From: DBMS_Plumber <paul_geoffrey_brown_at_yahoo.com>
Date: 8 Jan 2007 10:59:45 -0800
Message-ID: <1168282785.333279.128190@q40g2000cwq.googlegroups.com>

Aloha Kakuikanu wrote:
> DBMS_Plumber wrote:
> > Marshall wrote:
> > > Even if we consider a system consisting only of the natural numbers,
> > > zero, successor and predecessor, we have to wrestle with the question
> > > of what the predecessor of zero is.
> >
> > Zero is not an element of the domain of natural numbers.
>
> It certainly is.

From: http://en.wikipedia.org/wiki/Natural_number "The natural numbers presumably had their origins in the words used to count things, beginning with the number one."

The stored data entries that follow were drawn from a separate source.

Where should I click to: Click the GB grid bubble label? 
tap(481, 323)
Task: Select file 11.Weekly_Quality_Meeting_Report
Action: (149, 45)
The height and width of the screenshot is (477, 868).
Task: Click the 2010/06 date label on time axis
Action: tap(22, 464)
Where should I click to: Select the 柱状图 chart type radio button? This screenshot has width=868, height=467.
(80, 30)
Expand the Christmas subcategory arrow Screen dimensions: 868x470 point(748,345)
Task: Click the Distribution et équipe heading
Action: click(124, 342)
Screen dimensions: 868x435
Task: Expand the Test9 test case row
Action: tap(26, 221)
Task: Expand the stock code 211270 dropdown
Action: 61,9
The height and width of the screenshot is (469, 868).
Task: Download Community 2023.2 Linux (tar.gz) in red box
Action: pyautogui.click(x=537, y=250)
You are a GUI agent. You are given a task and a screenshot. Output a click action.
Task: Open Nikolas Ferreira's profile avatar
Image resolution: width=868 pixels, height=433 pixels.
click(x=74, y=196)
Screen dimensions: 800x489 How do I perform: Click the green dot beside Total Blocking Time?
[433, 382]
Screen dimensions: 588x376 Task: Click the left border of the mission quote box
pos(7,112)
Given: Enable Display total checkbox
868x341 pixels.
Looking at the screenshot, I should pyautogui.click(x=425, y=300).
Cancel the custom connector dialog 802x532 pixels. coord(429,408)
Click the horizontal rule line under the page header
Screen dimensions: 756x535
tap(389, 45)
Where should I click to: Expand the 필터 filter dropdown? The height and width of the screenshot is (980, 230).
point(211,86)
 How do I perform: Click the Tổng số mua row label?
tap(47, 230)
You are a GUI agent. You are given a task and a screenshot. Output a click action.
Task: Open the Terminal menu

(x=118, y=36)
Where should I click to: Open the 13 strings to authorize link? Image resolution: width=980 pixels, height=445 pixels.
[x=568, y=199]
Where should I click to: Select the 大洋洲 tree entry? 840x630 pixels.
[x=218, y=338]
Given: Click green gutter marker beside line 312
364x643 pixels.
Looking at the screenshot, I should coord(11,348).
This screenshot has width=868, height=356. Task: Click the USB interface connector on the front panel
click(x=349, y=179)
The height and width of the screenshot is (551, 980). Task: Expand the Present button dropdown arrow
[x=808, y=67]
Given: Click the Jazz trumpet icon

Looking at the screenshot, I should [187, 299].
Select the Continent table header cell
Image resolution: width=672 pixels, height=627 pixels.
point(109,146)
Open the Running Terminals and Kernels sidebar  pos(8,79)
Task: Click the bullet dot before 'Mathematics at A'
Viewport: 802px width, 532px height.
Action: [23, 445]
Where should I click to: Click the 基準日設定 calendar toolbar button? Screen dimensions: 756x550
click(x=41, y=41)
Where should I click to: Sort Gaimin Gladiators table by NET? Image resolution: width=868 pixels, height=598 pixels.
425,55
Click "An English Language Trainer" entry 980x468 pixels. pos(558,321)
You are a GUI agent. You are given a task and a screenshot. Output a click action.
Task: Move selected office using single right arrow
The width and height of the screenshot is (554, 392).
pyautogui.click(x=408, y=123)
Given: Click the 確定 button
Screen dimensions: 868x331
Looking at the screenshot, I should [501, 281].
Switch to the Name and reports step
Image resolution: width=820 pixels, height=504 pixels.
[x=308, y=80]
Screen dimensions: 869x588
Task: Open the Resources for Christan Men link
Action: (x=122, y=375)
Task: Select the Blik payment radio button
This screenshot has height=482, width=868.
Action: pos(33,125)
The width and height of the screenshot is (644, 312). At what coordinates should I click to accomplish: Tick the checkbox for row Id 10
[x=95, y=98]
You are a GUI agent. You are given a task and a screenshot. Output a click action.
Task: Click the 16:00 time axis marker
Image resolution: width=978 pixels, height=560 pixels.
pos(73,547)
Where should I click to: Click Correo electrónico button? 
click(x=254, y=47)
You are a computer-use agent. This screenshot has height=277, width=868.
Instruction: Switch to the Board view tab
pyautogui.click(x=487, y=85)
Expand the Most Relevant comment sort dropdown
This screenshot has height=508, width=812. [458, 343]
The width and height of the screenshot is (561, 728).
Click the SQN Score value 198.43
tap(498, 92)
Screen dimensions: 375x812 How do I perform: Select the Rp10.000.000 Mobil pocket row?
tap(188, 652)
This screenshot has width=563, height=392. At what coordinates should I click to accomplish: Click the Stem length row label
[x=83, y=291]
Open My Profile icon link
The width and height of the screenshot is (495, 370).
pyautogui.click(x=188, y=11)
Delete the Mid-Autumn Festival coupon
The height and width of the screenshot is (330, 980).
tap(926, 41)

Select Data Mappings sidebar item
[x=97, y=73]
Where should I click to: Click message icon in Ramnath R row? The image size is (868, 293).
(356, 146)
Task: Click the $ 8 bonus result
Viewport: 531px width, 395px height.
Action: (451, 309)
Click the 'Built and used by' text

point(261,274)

From: http://mathworld.wolfram.com/NaturalNumber.html "A positive integer 1, 2, 3, ... (Sloane's A000027). The set of natural numbers is denoted N."

>From Wordnet:

"the number 1 and any other number obtained by adding 1 to it repeatedly"

To be fair, what's confusing is that Peano axioms are often set down starting with '0 as a natural number', which (IIRC) simplifies some of the subsequent exposition. But this is a notational, not a logical, difference. Intuitively, the first 'symbol' (1, or 0, or |) is an anchor with special properties (see axiom # 3).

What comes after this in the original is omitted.